Thanks for suggestions!

drag05 commented 9 months ago

@AndyTwo2 I should have probably mentioned that although different in number of rows, all tables contain the same columns - in reference to second bullet in your reply. Also, I have had tried both options of uniform_encoding. Same result Thank you!

MarcusKlik commented 1 week ago

Hi @drag05, thanks for reporting your issue!

I've done a small test using a table with 9 rows, but cannot reproduce your finding:

nr_of_rows <- 9
test_dir <- tempdir()

df <- data.frame(
  Logical = sample(c(TRUE, FALSE, NA), prob = c(0.85, 0.1, 0.05), nr_of_rows, replace = TRUE),
  Integer = sample(1L:100L, nr_of_rows, replace = TRUE),
  Real = sample(sample(1:10000, 20) / 100, nr_of_rows, replace = TRUE),
  Factor = as.factor(sample(labels(UScitiesD), nr_of_rows, replace = TRUE))
)

# write using various compression settings
df |>
  fst::write_fst(paste0(test_dir, "/compress_0.fst"),   compress = 0  ) |>
  fst::write_fst(paste0(test_dir, "/compress_1.fst"),   compress = 1  ) |>
  fst::write_fst(paste0(test_dir, "/compress_50.fst"),  compress = 50 ) |>
  fst::write_fst(paste0(test_dir, "/compress_75.fst"),  compress = 75 ) |>
  fst::write_fst(paste0(test_dir, "/compress_100.fst"), compress = 100)

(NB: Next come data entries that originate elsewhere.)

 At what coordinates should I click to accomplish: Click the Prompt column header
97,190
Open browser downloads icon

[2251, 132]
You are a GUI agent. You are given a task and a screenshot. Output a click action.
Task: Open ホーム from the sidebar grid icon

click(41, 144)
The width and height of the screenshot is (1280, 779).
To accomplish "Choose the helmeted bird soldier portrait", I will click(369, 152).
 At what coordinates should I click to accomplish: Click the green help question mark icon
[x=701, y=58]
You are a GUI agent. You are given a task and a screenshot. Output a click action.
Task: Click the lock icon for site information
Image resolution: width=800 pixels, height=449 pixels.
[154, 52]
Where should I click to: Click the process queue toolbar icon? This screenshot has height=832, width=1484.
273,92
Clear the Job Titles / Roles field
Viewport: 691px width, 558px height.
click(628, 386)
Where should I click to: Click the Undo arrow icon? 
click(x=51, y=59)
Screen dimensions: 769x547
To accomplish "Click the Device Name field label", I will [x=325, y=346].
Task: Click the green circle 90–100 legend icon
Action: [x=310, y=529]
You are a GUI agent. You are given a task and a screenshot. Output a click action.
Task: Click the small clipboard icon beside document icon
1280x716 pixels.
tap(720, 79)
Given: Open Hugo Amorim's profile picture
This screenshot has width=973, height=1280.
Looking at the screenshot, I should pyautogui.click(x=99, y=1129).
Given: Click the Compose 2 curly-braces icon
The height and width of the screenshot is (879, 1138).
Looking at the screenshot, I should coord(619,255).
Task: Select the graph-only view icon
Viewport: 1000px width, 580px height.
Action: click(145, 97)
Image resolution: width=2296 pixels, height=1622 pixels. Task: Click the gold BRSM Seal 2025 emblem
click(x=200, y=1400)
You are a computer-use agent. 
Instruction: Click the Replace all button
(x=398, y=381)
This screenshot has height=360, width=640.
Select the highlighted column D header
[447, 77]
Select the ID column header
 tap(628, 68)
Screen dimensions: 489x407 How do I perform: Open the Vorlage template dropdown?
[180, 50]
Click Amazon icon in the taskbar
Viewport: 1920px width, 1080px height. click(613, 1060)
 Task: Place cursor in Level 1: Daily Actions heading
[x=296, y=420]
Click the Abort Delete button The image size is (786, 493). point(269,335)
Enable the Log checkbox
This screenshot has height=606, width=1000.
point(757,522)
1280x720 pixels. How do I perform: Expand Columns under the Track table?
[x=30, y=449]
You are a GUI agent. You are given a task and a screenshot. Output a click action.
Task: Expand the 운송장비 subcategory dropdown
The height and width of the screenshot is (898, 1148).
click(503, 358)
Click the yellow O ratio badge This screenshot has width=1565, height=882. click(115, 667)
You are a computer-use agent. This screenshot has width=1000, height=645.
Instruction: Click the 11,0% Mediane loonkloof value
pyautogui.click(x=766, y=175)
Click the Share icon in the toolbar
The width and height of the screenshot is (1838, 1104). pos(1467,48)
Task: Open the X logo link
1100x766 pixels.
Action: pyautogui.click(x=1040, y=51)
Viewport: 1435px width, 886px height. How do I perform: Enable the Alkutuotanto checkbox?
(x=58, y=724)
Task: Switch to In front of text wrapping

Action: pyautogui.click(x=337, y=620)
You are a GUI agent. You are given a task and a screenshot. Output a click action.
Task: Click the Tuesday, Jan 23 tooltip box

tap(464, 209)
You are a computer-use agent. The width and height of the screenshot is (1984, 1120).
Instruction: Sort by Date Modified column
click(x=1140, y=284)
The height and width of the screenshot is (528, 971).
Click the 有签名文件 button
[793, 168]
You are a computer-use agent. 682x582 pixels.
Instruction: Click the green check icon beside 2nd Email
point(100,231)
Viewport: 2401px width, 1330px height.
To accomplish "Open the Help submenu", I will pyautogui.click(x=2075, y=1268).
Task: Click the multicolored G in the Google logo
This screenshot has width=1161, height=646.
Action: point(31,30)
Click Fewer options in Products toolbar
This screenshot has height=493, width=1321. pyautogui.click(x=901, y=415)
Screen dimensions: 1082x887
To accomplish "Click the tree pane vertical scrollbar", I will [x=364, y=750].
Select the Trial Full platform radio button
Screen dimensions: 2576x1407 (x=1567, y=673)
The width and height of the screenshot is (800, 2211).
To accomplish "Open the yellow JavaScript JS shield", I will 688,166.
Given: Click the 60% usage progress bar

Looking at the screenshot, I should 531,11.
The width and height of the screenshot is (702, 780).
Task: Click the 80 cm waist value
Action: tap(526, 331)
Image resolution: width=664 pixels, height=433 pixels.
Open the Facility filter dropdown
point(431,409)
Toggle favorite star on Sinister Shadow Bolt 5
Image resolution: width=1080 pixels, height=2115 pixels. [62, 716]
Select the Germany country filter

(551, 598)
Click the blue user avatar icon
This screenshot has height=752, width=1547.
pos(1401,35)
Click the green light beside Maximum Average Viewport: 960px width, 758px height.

# test roundtrip against source table  
fst::read_fst(paste0(test_dir, "/compress_0.fst"))   |> testthat::expect_equal(df)
fst::read_fst(paste0(test_dir, "/compress_1.fst"))   |> testthat::expect_equal(df)
fst::read_fst(paste0(test_dir, "/compress_50.fst"))  |> testthat::expect_equal(df)
fst::read_fst(paste0(test_dir, "/compress_75.fst"))  |> testthat::expect_equal(df)
fst::read_fst(paste0(test_dir, "/compress_100.fst")) |> testthat::expect_equal(df)

Is there a way you can adapt the example above to reflect the type of data you are using and reproduce the issue? thanx

drag05 commented 1 week ago

@MarcusKlik A "small test" does not replicate the error. A large dataset, from which table chunks of different nrow() compete for disk write to another location, is needed for this to be replicated.

As I have mentioned to @AndyTwo2 above, the source data that is being transferred to another location on disk has millions of rows and tens of thousands of table chunks of different nrow(). When competing for disk write, the small tables - although formed correctly and displayed as such - are left in cache while larger table chunks are actually written to target location on disk.

I am no longer sure this is a package issue. Could be a disk cache or transfer issue. Thank you!